YouTubeのおかげかチケットは瞬く間に売れ、6月の演奏会は大成功だった。ひとりでMCを務める私が一番に登場すると、やっぱり若い女性のお客様が増えている。


3列目の中央に、晃輝さん。目が合うとロボットになったような面持ちで笑ってくれた。私より晃輝さんの方が緊張しているみたい。思わずそっと、帯飾りに触れる。


合間にYouTubeの紹介をして優成くんに出てもらうと、黄色い歓声が挙がる。もう8月の演奏会も満員御礼だけど、こちらでは2人でMCを務める旨も宣伝しておく。少しでも太く、長く、川崎流のこの糸をつなげたい。
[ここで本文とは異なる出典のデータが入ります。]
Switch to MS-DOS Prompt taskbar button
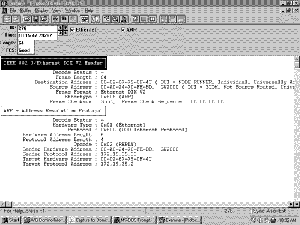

優成くんは期待通りどころか、それ以上に「龍歌」を仕上げてきた。今回はお客様が多いのに、二人きりでいるような静寂。弾き終わって尚、暫くは物音ひとつしなかった。次いで割れんばかりの拍手が起こり、二人でお辞儀をしたまま、第一部の終了を示す緞帳が下りる。


優成くんの龍の歌は、悲しみの淵にある、心が引き裂かれるような歌。何と言って声をかけたら良いのか分からない。


「終わったね、お疲れ様」


優成くんの方を向くと、何でもないようないつもの顔をしてほほ笑んだ。


楽屋に下がるなり、直弟子の菅野さんが興奮してまくしたてる。